| The task |
Word for word, copy the entire listing.
(The data begins)
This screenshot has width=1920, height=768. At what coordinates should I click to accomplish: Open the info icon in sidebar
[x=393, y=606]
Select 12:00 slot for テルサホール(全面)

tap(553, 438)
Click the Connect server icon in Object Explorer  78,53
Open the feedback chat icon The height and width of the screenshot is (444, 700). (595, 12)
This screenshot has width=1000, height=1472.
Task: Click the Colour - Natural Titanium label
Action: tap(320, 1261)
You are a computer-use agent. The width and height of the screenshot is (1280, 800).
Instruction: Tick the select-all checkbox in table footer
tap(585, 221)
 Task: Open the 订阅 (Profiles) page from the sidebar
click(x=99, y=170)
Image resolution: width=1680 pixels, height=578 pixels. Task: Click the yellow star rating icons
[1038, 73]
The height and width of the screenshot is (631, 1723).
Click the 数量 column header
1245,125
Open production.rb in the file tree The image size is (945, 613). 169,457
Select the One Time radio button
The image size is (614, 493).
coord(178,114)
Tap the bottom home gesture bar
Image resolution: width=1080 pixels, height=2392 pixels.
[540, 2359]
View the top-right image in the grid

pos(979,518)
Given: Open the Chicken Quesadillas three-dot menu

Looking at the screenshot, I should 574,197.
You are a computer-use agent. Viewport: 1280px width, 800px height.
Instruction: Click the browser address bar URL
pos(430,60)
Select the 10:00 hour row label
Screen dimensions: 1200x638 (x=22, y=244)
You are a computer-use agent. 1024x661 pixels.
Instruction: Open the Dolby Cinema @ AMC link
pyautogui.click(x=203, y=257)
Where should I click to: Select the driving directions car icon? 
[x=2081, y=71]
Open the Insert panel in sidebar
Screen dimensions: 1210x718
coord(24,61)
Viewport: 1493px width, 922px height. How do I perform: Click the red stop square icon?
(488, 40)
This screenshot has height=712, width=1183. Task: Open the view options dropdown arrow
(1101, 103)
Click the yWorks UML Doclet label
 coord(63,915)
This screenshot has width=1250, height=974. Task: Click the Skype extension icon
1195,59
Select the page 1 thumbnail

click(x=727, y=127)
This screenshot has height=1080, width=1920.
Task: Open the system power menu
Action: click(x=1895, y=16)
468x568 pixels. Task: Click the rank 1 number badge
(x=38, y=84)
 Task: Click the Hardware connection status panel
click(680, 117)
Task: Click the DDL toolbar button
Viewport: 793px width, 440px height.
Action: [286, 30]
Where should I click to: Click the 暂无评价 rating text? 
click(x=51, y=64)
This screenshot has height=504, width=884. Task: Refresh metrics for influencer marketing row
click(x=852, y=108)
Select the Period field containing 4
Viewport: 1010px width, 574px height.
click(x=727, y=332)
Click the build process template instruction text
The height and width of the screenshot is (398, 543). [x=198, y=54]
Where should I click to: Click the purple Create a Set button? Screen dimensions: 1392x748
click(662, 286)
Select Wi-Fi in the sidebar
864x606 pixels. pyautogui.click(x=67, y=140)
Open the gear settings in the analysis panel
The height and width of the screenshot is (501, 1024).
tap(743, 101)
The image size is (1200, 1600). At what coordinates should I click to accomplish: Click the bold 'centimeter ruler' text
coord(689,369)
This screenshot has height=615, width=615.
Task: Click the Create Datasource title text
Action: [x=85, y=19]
(The data ends)
| Task solution |
This screenshot has width=1920, height=768. At what coordinates should I click to accomplish: Open the info icon in sidebar
[x=393, y=606]
Select 12:00 slot for テルサホール(全面)

tap(553, 438)
Click the Connect server icon in Object Explorer  78,53
Open the feedback chat icon The height and width of the screenshot is (444, 700). (595, 12)
This screenshot has width=1000, height=1472.
Task: Click the Colour - Natural Titanium label
Action: tap(320, 1261)
You are a computer-use agent. The width and height of the screenshot is (1280, 800).
Instruction: Tick the select-all checkbox in table footer
tap(585, 221)
 Task: Open the 订阅 (Profiles) page from the sidebar
click(x=99, y=170)
Image resolution: width=1680 pixels, height=578 pixels. Task: Click the yellow star rating icons
[1038, 73]
The height and width of the screenshot is (631, 1723).
Click the 数量 column header
1245,125
Open production.rb in the file tree The image size is (945, 613). 169,457
Select the One Time radio button
The image size is (614, 493).
coord(178,114)
Tap the bottom home gesture bar
Image resolution: width=1080 pixels, height=2392 pixels.
[540, 2359]
View the top-right image in the grid

pos(979,518)
Given: Open the Chicken Quesadillas three-dot menu

Looking at the screenshot, I should 574,197.
You are a computer-use agent. Viewport: 1280px width, 800px height.
Instruction: Click the browser address bar URL
pos(430,60)
Select the 10:00 hour row label
Screen dimensions: 1200x638 (x=22, y=244)
You are a computer-use agent. 1024x661 pixels.
Instruction: Open the Dolby Cinema @ AMC link
pyautogui.click(x=203, y=257)
Where should I click to: Select the driving directions car icon? 
[x=2081, y=71]
Open the Insert panel in sidebar
Screen dimensions: 1210x718
coord(24,61)
Viewport: 1493px width, 922px height. How do I perform: Click the red stop square icon?
(488, 40)
This screenshot has height=712, width=1183. Task: Open the view options dropdown arrow
(1101, 103)
Click the yWorks UML Doclet label
 coord(63,915)
This screenshot has width=1250, height=974. Task: Click the Skype extension icon
1195,59
Select the page 1 thumbnail

click(x=727, y=127)
This screenshot has height=1080, width=1920.
Task: Open the system power menu
Action: click(x=1895, y=16)
468x568 pixels. Task: Click the rank 1 number badge
(x=38, y=84)
 Task: Click the Hardware connection status panel
click(680, 117)
Task: Click the DDL toolbar button
Viewport: 793px width, 440px height.
Action: [286, 30]
Where should I click to: Click the 暂无评价 rating text? 
click(x=51, y=64)
This screenshot has height=504, width=884. Task: Refresh metrics for influencer marketing row
click(x=852, y=108)
Select the Period field containing 4
Viewport: 1010px width, 574px height.
click(x=727, y=332)
Click the build process template instruction text
The height and width of the screenshot is (398, 543). [x=198, y=54]
Where should I click to: Click the purple Create a Set button? Screen dimensions: 1392x748
click(662, 286)
Select Wi-Fi in the sidebar
864x606 pixels. pyautogui.click(x=67, y=140)
Open the gear settings in the analysis panel
The height and width of the screenshot is (501, 1024).
tap(743, 101)
The image size is (1200, 1600). At what coordinates should I click to accomplish: Click the bold 'centimeter ruler' text
coord(689,369)
This screenshot has height=615, width=615.
Task: Click the Create Datasource title text
Action: [x=85, y=19]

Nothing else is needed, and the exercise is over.